Episodic Disability and Rehabilitation Research Program

Dr. O’Brien is a Canada Research Chair in Episodic Disability and Rehabilitation. She leads an internationally recognized program of research in episodic disability, HIV and rehabilitation with the aim of examining the episodic nature of disability experienced by people aging with HIV and determining the effectiveness of rehabilitation interventions to improve health outcomes and advance care, policy and practice. 

The overall goal of Dr. O’Brien’s research program is to profile the episodic nature of disability experienced by people living with HIV and determine the effectiveness of rehabilitation interventions in order to improve health outcomes, and advance care, policy and practice.

Specific objectives are:

1) To profile the episodic nature of disability among adults aging with HIV over time;

2) To determine the effectiveness of community-based exercise (CBE) interventions for their ability to reduce episodic disability and enhance physical activity and health outcomes among adults aging with HIV; and

3) To further advance the development and property assessment of the HIV Disability Questionnaire (HDQ), a patient-reported outcome (PRO) developed to describe the presence, severity and episodic nature of disability in the context of HIV and chronic illness.

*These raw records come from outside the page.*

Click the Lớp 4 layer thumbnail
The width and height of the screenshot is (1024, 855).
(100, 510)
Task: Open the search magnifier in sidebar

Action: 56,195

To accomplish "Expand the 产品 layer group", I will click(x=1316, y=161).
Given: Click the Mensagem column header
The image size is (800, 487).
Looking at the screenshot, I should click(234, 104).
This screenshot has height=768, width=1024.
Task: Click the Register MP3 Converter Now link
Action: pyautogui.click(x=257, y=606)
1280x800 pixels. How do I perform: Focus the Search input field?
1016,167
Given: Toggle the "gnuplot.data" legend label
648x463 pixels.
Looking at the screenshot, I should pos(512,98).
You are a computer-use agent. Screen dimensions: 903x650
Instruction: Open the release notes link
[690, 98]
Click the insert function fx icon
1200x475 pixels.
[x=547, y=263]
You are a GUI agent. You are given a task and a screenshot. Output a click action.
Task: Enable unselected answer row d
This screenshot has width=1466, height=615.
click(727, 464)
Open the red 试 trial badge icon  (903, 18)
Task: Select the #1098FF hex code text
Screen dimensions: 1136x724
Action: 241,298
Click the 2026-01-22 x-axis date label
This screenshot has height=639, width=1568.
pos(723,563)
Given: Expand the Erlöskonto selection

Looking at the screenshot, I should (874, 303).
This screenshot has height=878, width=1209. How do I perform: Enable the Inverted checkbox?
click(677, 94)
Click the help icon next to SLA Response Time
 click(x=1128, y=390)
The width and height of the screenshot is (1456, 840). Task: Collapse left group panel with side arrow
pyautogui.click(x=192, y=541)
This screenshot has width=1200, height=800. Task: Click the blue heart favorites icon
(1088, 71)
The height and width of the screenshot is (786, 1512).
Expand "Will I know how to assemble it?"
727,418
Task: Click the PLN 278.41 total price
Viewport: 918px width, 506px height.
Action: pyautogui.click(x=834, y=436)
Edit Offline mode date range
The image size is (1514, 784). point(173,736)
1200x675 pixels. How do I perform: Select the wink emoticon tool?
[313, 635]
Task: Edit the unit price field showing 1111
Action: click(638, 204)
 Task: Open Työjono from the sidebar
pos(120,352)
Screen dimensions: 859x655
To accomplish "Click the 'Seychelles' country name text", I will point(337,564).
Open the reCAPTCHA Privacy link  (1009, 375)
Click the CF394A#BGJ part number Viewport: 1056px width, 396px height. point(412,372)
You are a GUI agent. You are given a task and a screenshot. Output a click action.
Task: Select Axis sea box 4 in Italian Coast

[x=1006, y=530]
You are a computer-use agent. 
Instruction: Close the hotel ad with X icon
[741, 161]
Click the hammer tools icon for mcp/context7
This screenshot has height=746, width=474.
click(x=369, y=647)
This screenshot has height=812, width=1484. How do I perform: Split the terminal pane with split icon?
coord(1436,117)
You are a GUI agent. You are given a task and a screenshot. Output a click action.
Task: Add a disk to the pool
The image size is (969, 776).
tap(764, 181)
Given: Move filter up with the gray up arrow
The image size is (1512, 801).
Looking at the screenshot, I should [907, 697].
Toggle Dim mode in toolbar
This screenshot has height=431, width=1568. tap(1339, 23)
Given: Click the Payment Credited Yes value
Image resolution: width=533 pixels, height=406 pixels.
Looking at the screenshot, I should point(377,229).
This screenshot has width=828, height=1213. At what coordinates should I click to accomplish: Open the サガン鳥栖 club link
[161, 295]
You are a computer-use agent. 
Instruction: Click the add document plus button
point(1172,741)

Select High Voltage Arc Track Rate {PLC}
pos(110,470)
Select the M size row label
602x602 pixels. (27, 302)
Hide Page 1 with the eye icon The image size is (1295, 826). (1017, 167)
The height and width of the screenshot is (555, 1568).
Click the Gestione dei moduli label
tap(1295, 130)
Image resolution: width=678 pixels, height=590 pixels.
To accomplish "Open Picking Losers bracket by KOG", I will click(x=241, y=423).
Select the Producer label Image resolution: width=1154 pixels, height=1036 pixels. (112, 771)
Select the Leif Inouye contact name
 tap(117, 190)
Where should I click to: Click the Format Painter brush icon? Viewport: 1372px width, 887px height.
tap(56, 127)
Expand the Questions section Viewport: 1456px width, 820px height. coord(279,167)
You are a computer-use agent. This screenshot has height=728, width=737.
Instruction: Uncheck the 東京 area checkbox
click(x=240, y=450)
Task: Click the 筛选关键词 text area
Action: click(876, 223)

Outcomes from this research program will help to:

  • Establish the first longitudinal profile of episodic disability providing evidence on the burden of aging with HIV and multi-morbidity over time.
  • Produce the first known HIV-specific CBE intervention in Canada evaluated for effect and translation into the ‘real-world’ community.
  • Establish the first HIV-specific patient-reported outcome measure of episodic disability, positioning the HIV Disability Questionnaire (HDQ) for broad use in HIV clinical, health-services and community-based research.

Results will this program of research may lead to the future adaptation of the disability measurement and CBE interventions with other chronic and episodic illness populations to bridge the fields of HIV and complex chronic disease and transfer research knowledge into practice.